Kedua: Riba Yang Disyaratkan Sejak Awal Transaksi
Hutang-Piutang
Ini model Riba Jahiliyah yang dimodernisasi.
Hakikatnya sama seperti Riba Jahiliyah, hanya saja yang ini lebih menyiksa dan
lebih mematikan. Karena tambahan hutang itu sendiri tidak terjadi ketika jatuh
tempo pelunasan. Akan tetapi tambahan hutang itu disyaratkan disetiap bulannya,
atau setiap minggunya. Gambarannya seperti banyak yang kita tahu di berbagai
instansi-instansi keuangan Kapitalis yang banyak berkembang dinegeri kita ini,
kalau bahasa kasarnya Rentenir.
Ketiga: Gabungan Cara Pertama dan Kedua
Model yang ketiga dari Riba Duyun yang ini-lah yang
paling mematikan, dan lebih parah dampaknya. 2 model diatas saja sudah sangat
jelas keburukannya, apalagi kalau 2 model tersebut digabungkan. Dan memang ini
yang banyak terjadi. Penambahan nilai (BUNGA) telah disyaratkan dari awal akad,
sekian persen. Kemudian disayaratkan lagi bahwa kalau nanti jatuh tempo dan
tidak mampu melunasi-nya, maka dikenakan denda sebesar sekian persen.
2.
RIBA BUYU' (JUAL BELI)
Buyu' adalah
bentuk jama' dari kata Bai' [البيع] yang
berarti jual beli. Dinamakan seperti ini, karena Riba ini dihasilkan dari
bentuk jual beli atau pertukaran 2 jenis barang Ribawi. Hanya saja Riba Buyu'
ini cakupannya tidak seperti Riba Duyun yang luas. Dikatakan tidak memiliki
cakupan yang luas, karena memang riba Buyu' ini hanya berlaku pada
barang-barang Ribawi yang telah ter-manshush (termaktub) dalam hadits Nabi saw
tentang Riba itu yang jumlahnya ada 6 jenis barang.
Tapi bukan
berarti riba Buyu' hanya terjadi pada enam barang itu saja, akan tetapi barang
lain yang punya kesamaan 'Illat' dengan barang tersebut juga
termasuk dalam kategori barang Ribawi yang berpotensi terjadi didalamnya Riba
Buyu'. Barang-barang Ribawi itu ialah: [1] Emas, [2] Perak, [3] gandum, [4] Terigu,
[5] kurma, [6] garam. Ini semua berdasarkan hadits berikut:
عَنْ
عُبَادَةَ بْنِ الصَّامِتِ قَالَ قَالَ
رَسُولُ اللَّهِ صَلَّى اللَّهُ عَلَيْهِ وَسَلَّمَ الذَّهَبُ بِالذَّهَبِ
وَالْفِضَّةُ بِالْفِضَّةِ وَالْبُرُّ بِالْبُرِّ وَالشَّعِيرُ بِالشَّعِيرِ
وَالتَّمْرُ بِالتَّمْرِ وَالْمِلْحُ بِالْمِلْحِ مِثْلًا بِمِثْلٍ سَوَاءً
بِسَوَاءٍ يَدًا بِيَدٍ فَإِذَا اخْتَلَفَتْ هَذِهِ الْأَصْنَافُ فَبِيعُوا كَيْفَ
شِئْتُمْ إِذَا كَانَ يَدًا بِيَد
"Dari
Ubadah bin Shamit berkata bahwa Rasulullah SAW bersabda:" Emas dengan
emas, perak dengan perak, gandum dengan gandum, terigu dengan terigu, korma
dengan korma, garam dengan garam harus sama beratnya dan tunai. Jika jenisnya
berbeda maka juallah sekehendakmu tetapi harus tunai" (HR Muslim).
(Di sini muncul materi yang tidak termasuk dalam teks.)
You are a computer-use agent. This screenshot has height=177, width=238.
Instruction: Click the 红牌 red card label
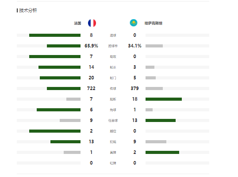pos(113,163)
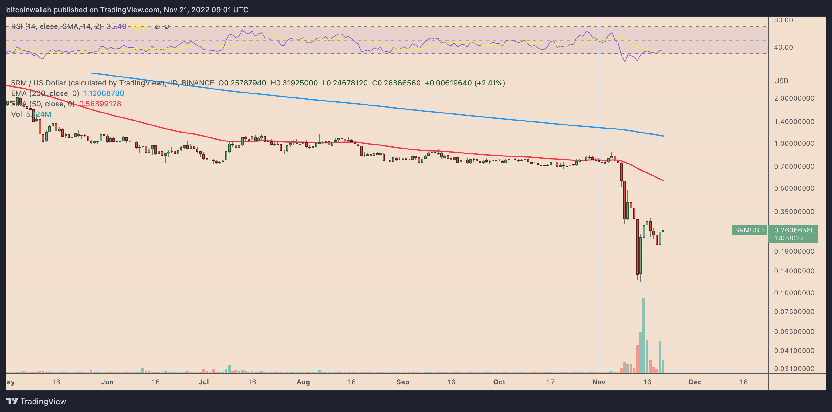This screenshot has width=832, height=412.
Task: Select the EMA 50 indicator legend
Action: [x=43, y=104]
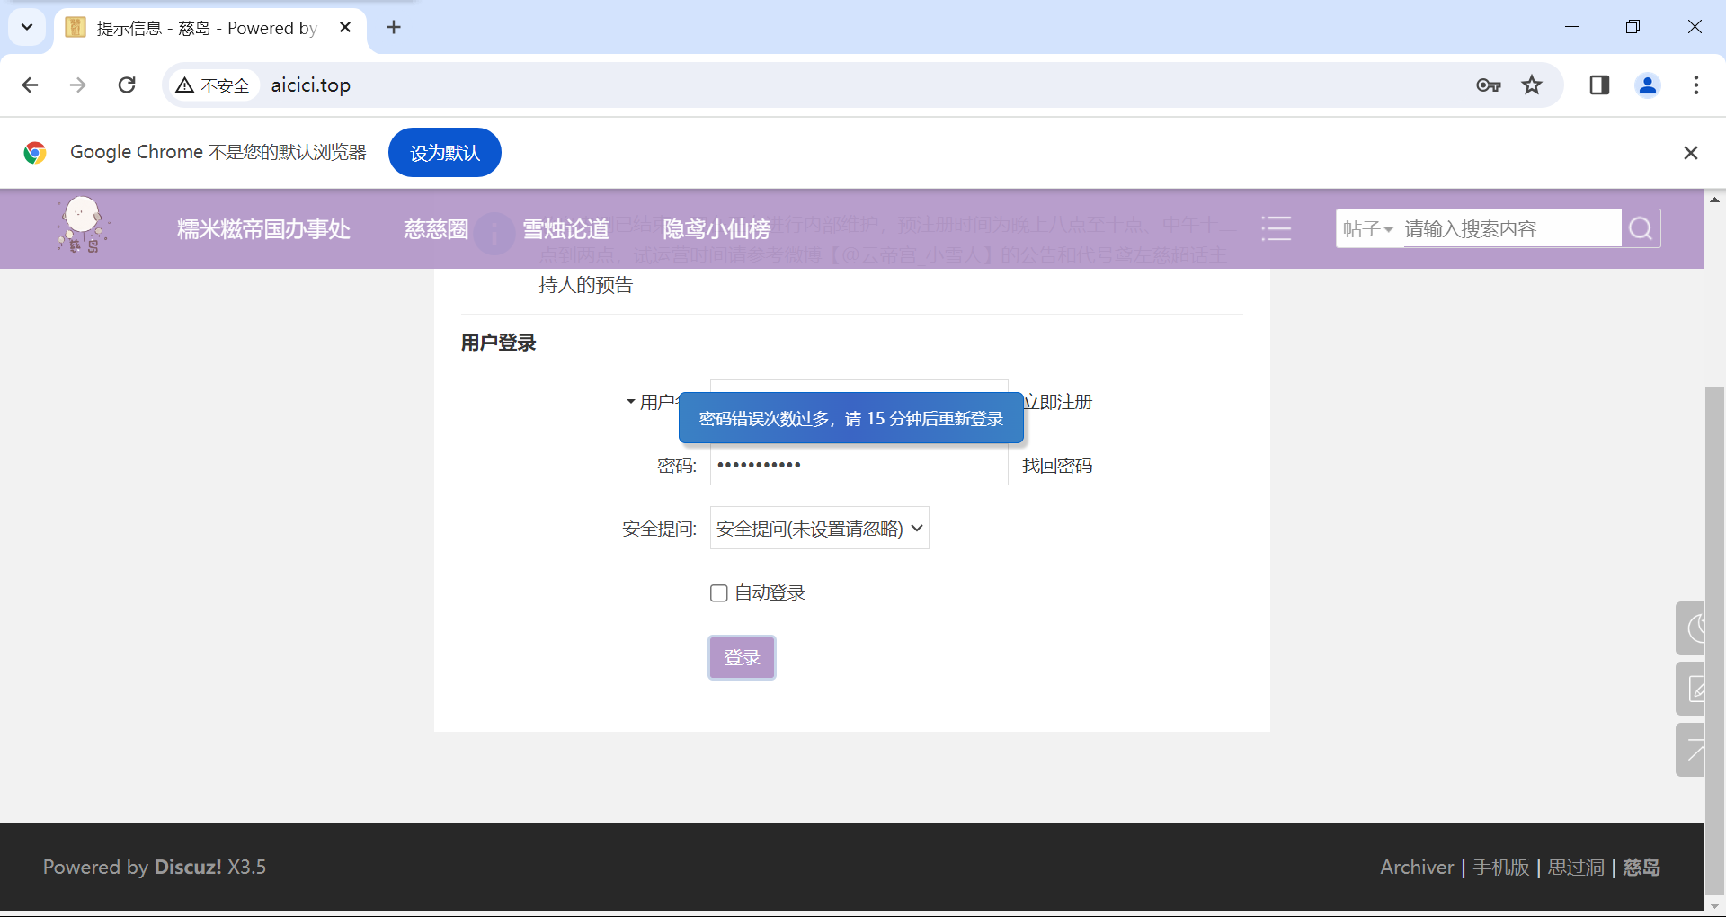Click the site mascot logo
The width and height of the screenshot is (1726, 917).
(x=83, y=226)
Dari 6 jenis barang Ribawi yang disebutkan dalam
hadits 'Ubadah bin Shomit tadi, Ulama meng-kelompok-annya 6 jenis barang
tersebut sesuai 'Illat' (sebab) keharamannya menjadi 2 kelompok:
Pertama: Alat Tukar.
Dalam hadits barang Ribawi, Kelompok pertama ini
diwakilkan oleh "emas" dan "perak". Ulama berkesimpulan
bahwa "illat" pengharamannya itu ialah karena emas dan perak adalah
barang yang dipakai sebagai alat tukar yang sah. Maka barang apapun yang secara
sah dipakai sebagai alat tukar suatu Negara, itu termasuk kedalam barang Ribawi
yang mana sangat mungkin untuk terjadinya Riba Buyu' didalam barang tersebut.
Kedua: Makanan Pokok dan Tahan Lama
Kelompok kedua ini diwakilkan oleh [3] gandum, [4]
Terigu, [5] kurma, [6] garam. 'Illat' pengharaman keempat barang ini ialah,
karena barang-barang tersebut adalah makanan pokok [Iqtiyat/Quut] dan
juga Tahan Lama [Iddikhor], atau makanan-makanan biasa disebut dengan
istilah Yuqtaat wa Yuddakhor (makanan pokok dan tahan lama).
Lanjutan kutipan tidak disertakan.